独立L出身初の1000安打 千葉ロッテ角中はNPBへの道を切り拓いたパイオニア

Full-Count 広尾晃

2019.5.14(火) 15:21

千葉ロッテ・角中勝也※写真提供:Full-Count(写真:荒川祐史)
千葉ロッテ・角中勝也※写真提供:Full-Count(写真:荒川祐史)

1000安打は史上297人目も独立リーグ出身者は初

 千葉ロッテの角中勝也外野手が1000本安打を達成した。史上297人目だが、独立リーグ出身者としては初めての大台突破だ。

 日本の独立リーグは、2005年に四国アイランドリーグ(現四国アイランドリーグPlus)の創設で始まった。1年目から早くも中谷翼(愛媛・広島育成2巡目)、西山道隆(愛媛・福岡ソフトバンク育成2巡目)の2人がNPBに入団。角中は日本航空二高から、創設2年目の高知に入団。俊足好打の外野手としてスタメンで起用された。成績は85試合253打数64安打4本塁打28打点、打率.253(19位)だったが、交流戦などの活躍が千葉ロッテスカウトの目に止まり、2006年ドラフト7巡目で入団した。

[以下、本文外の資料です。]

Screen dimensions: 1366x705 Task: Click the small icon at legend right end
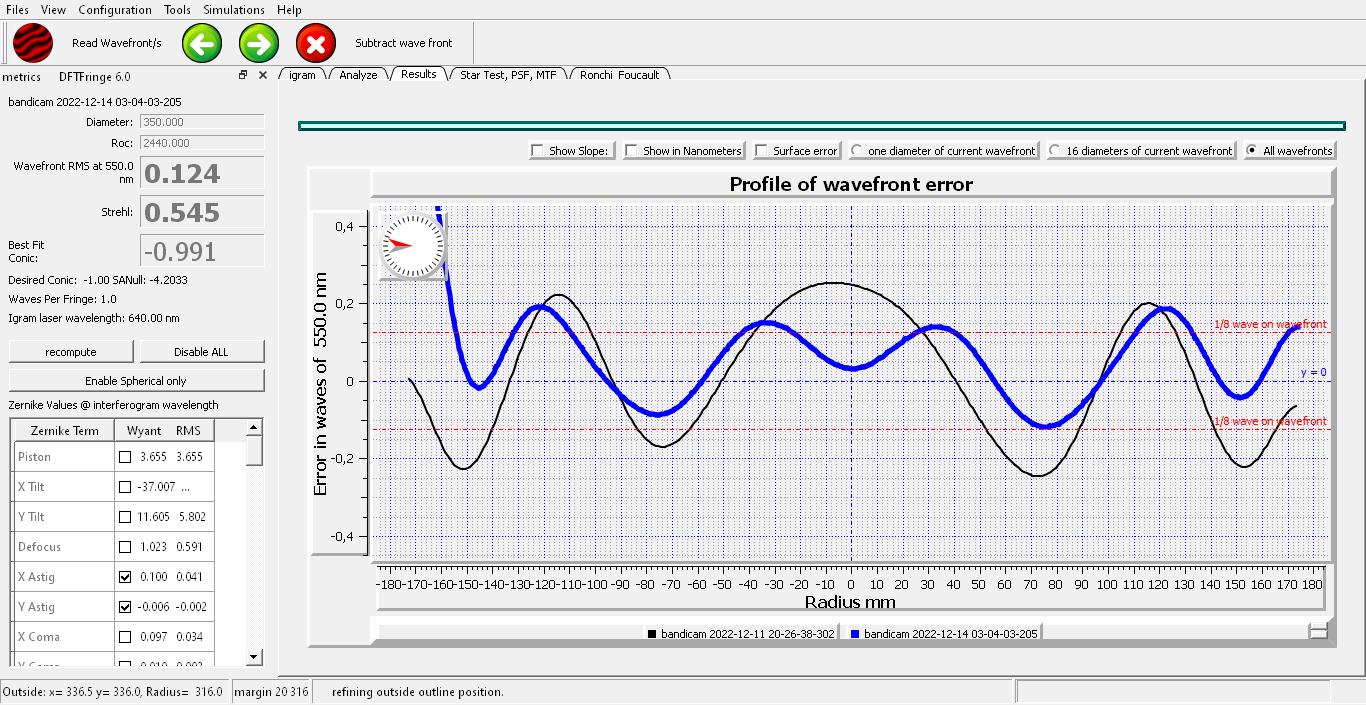coord(1318,631)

 1年目の2007年からイースタン・リーグで活躍。7月24日には1軍に昇格、26日の福岡ソフトバンク戦でプロ初安打を放つ。独立リーグ出身の野手としては1年前に中谷翼が広島に入団し、この年5月8日に1軍出場を果たしているが、安打は打っていなかった。角中は記念すべき独立リーグ出身者初安打を記録。奇遇なことに相手投手は、これも前年、四国アイランドリーグの愛媛から福岡ソフトバンクに入った西山道隆だった。

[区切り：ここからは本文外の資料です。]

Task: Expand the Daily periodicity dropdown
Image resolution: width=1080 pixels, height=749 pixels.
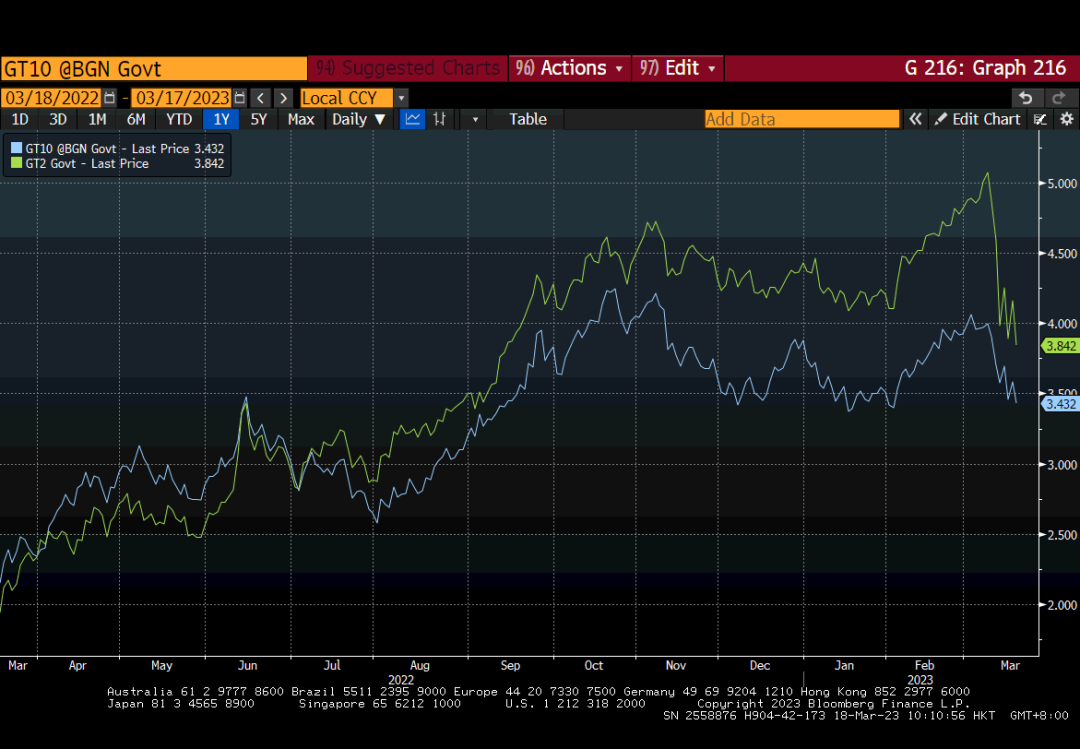Action: point(358,119)
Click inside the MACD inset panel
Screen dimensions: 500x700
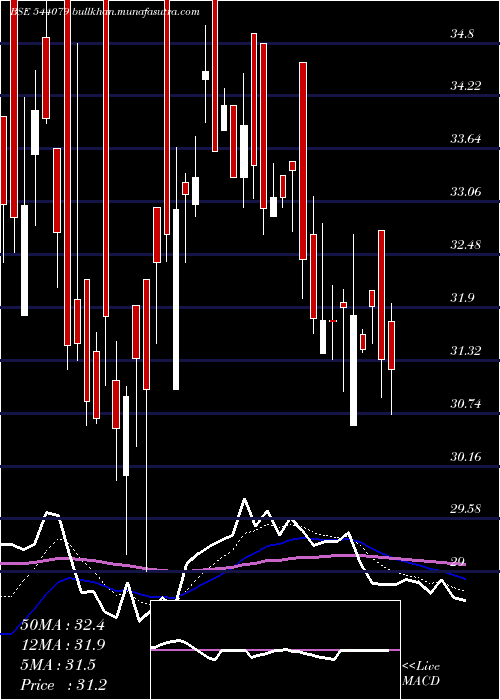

 角中が入った当時の千葉ロッテには、早川大輔、サブロー、ベニー、大松尚逸らの外野手がいた。角中は2011年までは控えでの起用が続いたが、2012年、東京ヤクルトから移籍したホワイトセルが2軍落ちしたことでスタメンのチャンスを得て、安打を量産。交流戦では首位打者を獲得。オールスター戦にも出場し、ついには首位打者に輝いた。独立リーグ出身のオールスター戦出場、打撃タイトルは史上初。この活躍で、千葉ロッテの主軸打者にのし上がった。

 角中は2016年にも首位打者を獲得。さらに最多安打にも輝いた。本塁打は少ないが、選球眼がよく好機に強いしぶとい中軸打者として活躍している。

 独立リーグからドラフト、育成ドラフトでNPBに移籍した選手の安打数5傑 ※は現役

角中勝也 1000(2006年7巡目 高知→千葉ロッテ)※
内村賢介 340(2007年育1位 石川→楽天、横浜DeNA)
亀澤恭平 243(2011年育2位 香川→福岡ソフトバンク、中日)※
三輪正義 62(2007年大社6位 香川→東京ヤクルト)※
深江真登 22(2010年5位 明石→オリックス)

 角中の成績が傑出していることがわかる。角中以外に、規定打席に達した選手も、シーズン100安打を打った選手もいない。もちろんタイトルホルダーも角中だけ。オールスター戦出場も2012、2015、2016年の角中と、2017年の中日・又吉克樹だけ。

 角中は、独立リーグから移籍してNPBで活躍する道を切り拓いたパイオニア。その道は依然として厳しいが、彼に続く選手がでてきてほしいものだ。